Task prompt: Pick out and copy every line below that has the word "computer".
Supplied records START
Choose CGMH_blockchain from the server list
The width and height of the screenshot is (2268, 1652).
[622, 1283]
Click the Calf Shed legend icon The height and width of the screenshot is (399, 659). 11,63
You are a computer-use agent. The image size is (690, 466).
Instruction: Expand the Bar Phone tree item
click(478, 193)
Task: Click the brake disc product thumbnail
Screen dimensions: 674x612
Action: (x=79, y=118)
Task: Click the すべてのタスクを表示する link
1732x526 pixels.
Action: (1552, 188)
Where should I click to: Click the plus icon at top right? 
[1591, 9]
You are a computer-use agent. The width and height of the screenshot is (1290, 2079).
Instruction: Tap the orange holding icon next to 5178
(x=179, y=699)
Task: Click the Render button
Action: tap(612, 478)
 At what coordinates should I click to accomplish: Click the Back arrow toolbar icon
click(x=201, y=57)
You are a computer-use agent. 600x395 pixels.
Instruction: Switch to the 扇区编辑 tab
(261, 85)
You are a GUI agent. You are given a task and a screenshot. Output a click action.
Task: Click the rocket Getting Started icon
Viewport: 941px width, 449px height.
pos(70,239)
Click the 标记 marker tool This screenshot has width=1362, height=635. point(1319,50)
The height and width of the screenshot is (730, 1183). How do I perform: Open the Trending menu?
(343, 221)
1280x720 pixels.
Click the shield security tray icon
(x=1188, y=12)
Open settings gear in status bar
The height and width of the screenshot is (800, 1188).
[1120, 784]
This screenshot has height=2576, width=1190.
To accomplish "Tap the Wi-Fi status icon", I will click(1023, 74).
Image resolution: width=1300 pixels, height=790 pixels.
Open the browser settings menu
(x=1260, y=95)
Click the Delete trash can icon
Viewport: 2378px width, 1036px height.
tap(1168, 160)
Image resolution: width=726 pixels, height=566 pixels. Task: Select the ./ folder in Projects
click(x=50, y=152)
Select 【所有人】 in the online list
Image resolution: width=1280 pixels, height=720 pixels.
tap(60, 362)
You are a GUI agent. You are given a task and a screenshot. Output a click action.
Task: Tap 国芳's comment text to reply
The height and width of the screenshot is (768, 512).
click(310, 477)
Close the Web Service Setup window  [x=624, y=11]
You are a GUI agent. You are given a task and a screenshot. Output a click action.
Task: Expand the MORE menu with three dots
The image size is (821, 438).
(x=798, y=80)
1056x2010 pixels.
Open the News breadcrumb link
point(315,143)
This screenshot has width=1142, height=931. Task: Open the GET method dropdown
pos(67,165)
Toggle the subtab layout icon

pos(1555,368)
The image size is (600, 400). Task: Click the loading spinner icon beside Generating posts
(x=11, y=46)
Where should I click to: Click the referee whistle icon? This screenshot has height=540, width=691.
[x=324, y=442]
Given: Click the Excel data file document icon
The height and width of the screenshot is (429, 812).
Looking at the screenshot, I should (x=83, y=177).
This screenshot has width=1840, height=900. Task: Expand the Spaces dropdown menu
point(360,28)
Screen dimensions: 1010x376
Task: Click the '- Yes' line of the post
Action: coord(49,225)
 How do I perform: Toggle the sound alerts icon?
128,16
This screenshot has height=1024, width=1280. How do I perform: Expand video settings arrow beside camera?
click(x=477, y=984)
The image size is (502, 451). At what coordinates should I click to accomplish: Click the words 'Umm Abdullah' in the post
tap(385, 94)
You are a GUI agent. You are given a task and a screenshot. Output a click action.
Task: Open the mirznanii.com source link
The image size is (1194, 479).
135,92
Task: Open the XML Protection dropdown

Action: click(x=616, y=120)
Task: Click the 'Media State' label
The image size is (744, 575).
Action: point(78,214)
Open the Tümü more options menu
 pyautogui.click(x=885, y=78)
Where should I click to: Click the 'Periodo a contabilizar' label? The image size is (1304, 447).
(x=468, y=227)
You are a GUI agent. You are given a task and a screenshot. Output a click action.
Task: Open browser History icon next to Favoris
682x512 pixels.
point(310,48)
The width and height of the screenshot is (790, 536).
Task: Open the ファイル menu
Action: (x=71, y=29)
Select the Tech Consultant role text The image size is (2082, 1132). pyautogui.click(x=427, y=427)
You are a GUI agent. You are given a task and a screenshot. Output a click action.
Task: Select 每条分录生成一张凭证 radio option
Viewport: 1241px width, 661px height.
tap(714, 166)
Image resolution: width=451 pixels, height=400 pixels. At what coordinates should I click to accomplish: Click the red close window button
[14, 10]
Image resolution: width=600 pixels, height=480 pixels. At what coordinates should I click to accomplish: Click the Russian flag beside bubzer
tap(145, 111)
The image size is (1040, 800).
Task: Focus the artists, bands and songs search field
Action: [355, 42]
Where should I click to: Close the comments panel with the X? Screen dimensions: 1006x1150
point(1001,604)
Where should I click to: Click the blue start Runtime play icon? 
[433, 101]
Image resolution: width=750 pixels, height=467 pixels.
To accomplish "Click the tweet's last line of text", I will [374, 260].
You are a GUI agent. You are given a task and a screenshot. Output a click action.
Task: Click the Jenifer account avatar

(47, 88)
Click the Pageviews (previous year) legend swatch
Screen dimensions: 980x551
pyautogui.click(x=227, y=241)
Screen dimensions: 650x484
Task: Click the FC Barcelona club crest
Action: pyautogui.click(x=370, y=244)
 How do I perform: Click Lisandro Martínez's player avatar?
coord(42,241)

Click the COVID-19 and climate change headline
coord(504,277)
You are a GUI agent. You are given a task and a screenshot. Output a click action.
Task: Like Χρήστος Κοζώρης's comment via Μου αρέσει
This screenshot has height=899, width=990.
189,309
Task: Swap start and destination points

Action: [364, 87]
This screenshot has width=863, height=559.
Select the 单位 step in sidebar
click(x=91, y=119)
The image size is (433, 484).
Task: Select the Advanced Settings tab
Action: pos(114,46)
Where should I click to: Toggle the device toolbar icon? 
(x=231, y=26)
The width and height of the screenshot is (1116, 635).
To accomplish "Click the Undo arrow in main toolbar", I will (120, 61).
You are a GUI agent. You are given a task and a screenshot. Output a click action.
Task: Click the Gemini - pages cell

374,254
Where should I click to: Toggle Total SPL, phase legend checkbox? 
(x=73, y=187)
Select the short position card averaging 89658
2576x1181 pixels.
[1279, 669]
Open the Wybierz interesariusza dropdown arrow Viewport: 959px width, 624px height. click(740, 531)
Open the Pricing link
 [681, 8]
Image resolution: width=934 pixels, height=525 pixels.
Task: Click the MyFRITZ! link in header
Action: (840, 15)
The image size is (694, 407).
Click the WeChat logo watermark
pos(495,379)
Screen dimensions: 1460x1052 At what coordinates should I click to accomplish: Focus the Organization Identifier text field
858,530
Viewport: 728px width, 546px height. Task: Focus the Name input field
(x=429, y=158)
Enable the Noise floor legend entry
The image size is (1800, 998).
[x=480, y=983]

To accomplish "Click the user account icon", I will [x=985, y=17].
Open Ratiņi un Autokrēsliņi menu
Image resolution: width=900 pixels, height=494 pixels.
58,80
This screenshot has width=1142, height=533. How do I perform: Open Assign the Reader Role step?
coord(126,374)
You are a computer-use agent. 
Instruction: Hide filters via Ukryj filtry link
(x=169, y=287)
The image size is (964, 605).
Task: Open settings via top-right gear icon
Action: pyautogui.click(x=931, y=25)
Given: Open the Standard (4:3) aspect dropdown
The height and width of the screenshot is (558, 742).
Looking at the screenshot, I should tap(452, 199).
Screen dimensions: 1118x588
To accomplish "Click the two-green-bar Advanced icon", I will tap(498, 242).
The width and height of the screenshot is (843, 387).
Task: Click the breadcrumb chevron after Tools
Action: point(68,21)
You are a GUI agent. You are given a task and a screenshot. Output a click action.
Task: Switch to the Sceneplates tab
Supplied records END
Response area:
You are a computer-use agent. The image size is (690, 466).
You are a computer-use agent. The width and height of the screenshot is (1290, 2079).
You are a computer-use agent. 600x395 pixels.
You are a computer-use agent. 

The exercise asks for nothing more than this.